CHEF JOHN'S CHICKEN CACCIATORE



Chef John's Chicken Cacciatore image

This simple Italian dish is packed with chicken, peppers, mushrooms and herbs for a satisfying one pot meal.

Provided by Chef John

Categories     Main Dish Recipes     Chicken     Chicken Cacciatore Recipes

Time 1h50m

Yield 6

Number Of Ingredients 15

2 tablespoons olive oil
1 whole roasting chicken, cut in quarters
1 large onion, sliced
8 ounces fresh mushrooms, quartered
1 pinch salt
1 pinch ground black pepper
4 cloves garlic, sliced
3 sprigs rosemary
1 teaspoon dried oregano
½ teaspoon red pepper flakes, or to taste
1 cup tomato sauce
½ cup water
salt and ground black pepper to taste
2 red bell peppers, sliced
2 green bell peppers, sliced

Steps:

  • Preheat the oven to 350 degrees F (175 degrees C).
  • Heat olive oil in a large Dutch oven over medium-high heat; add chicken and cook until browned on the outside.
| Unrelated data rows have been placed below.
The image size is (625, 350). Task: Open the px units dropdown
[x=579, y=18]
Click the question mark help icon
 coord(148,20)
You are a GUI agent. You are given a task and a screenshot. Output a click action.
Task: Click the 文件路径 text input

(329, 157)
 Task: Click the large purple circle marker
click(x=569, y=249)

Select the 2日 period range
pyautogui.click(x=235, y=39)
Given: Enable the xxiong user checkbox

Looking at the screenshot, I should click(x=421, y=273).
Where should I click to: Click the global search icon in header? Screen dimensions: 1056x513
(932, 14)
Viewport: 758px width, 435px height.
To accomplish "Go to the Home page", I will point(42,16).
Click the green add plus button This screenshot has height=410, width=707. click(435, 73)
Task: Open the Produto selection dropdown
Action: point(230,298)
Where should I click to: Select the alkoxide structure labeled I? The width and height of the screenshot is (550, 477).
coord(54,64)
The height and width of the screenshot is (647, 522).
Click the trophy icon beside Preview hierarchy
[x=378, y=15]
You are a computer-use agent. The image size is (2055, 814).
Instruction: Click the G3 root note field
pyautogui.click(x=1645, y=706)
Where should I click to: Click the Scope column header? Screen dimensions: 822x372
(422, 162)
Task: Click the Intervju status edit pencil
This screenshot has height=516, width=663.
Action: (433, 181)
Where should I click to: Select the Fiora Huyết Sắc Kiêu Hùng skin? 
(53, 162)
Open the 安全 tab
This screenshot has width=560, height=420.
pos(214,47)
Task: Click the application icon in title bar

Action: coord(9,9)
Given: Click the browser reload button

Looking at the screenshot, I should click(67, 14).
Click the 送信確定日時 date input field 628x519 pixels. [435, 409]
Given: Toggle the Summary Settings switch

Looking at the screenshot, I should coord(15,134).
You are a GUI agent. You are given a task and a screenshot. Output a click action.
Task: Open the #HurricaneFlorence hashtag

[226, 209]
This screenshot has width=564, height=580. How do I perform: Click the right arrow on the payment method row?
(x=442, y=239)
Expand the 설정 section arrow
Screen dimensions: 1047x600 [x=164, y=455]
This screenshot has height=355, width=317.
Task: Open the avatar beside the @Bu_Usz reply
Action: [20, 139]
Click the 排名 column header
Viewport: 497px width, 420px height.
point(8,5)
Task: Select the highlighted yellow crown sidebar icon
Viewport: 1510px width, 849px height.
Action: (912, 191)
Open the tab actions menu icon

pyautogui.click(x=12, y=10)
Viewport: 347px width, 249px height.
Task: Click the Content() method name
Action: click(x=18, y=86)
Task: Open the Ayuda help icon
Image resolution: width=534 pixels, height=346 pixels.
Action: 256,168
Remove to a bowl to capture the juices.
  • Stir in onions and mushrooms; cook for 5-6 minutes until soft. Add a big pinch of salt and pepper. Stir in garlic, rosemary, red pepper flakes, oregano, tomato sauce, and water.
  • Place chicken pieces and any juices that have accumulated in the bowl on top of the cooked vegetables. Add more salt and pepper. Place pepper slices on top of the chicken.
  • Cover and cook in the preheated oven for 1 hour 15 minutes.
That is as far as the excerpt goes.